President Dallin H. Oaks: It’s a fascinating subject. And when I got into my research about early church events and about the prophet Joseph Smith, the fact that he had filed for bankruptcy, which was well known but with opinions differing on whether or not he obtained this relief from his pressing debts, and the legal effect of quite a few major rearrangements that were made in church finances before his death, including his appointment as trustee-in-trust for the church, separating his personal property, which as a matter of convenience had included a lot of church property as he arrived from his Missouri imprisonment. And all of that was attempting to be put in order, and so there are a lot of fascinating legal questions that came up, and I dabbled in quite a few of them.
Spencer McBride: So, President Oaks had a clear and established interest in these aspects of the history of the church in Nauvoo. And as a professor at the University of Chicago, he had a student willing and able to help with the research.
President Dallin H. Oaks: During this time of my service as a professor of law, I was pleased to have a bright third-year law student, Joseph I. Bentley, register for individual research under my direction. I suggested that he research whether the prophet Joseph Smith was ever discharged in bankruptcy. What he discovered in the official court records in the Federal Records Center in Chicago, augmented by our discoveries in state court records about the administration of the prophet’s estate, which hadn’t been publicized before, was a breakthrough in the understanding of many important subjects.

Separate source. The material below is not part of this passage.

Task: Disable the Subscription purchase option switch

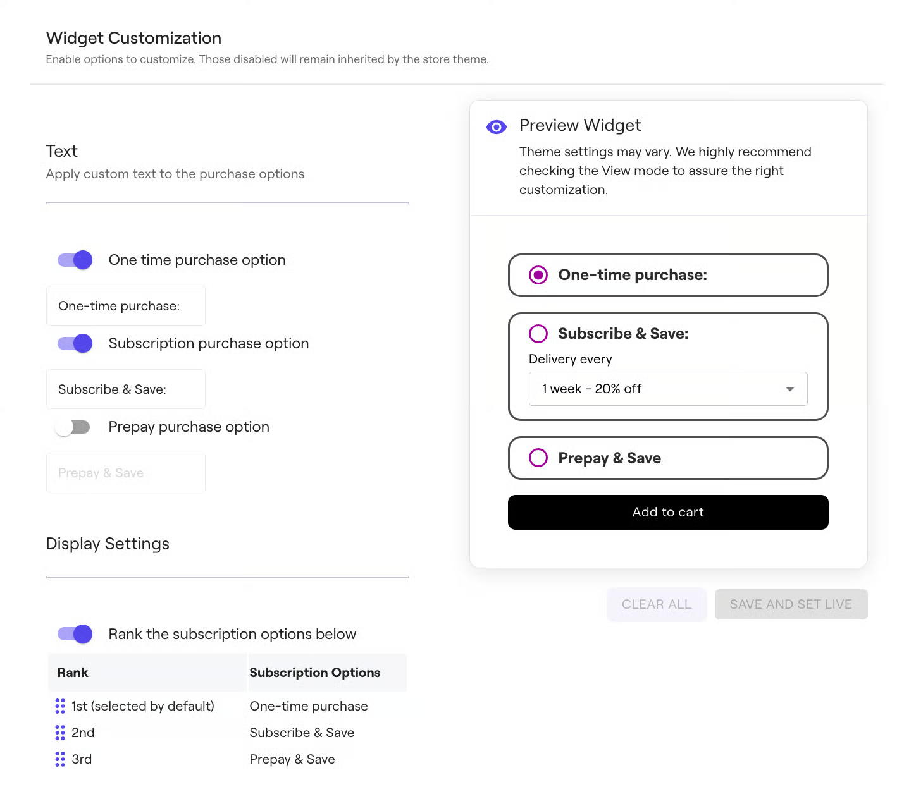Action: tap(75, 343)
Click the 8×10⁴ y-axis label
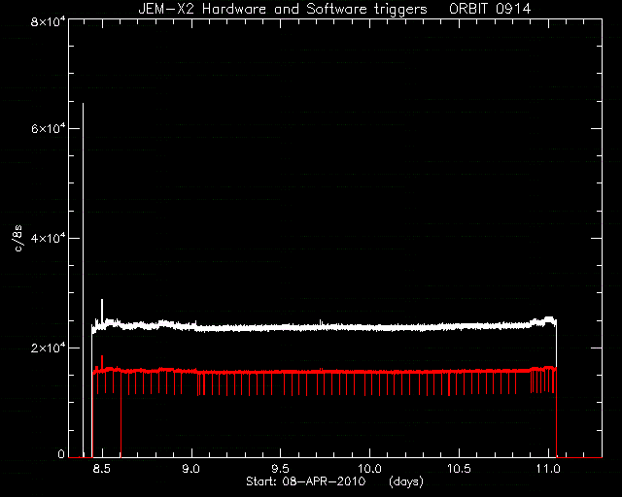622x497 pixels. coord(49,21)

Spencer McBride: Rick Turley explained why Joseph Smith sought the legal protections of bankruptcy in the 1840s.
Richard E. Turley Jr.: I think that many members of the Church don’t know that Joseph Smith had filed for bankruptcy, and when they hear that, they are, as President Oaks said, uncertain about what happened in the case, and his research and the research of Brother Bentley, of course, made this very clear. The law can sometimes be very complex, and most people, particularly on the frontier, really didn’t understand how it operated. Joseph Smith made a good faith effort to obtain bankruptcy for really good reasons. He’d been persecuted relentlessly, and the debt that he bore was, in many cases, the debt of the church, and he was trying to do what was best, not just for himself, but for the church.
Spencer McBride: Yet, as President Oaks explains, he and Joseph Bentley found out that one debt in particular proved to be a sticking point in the bankruptcy proceedings.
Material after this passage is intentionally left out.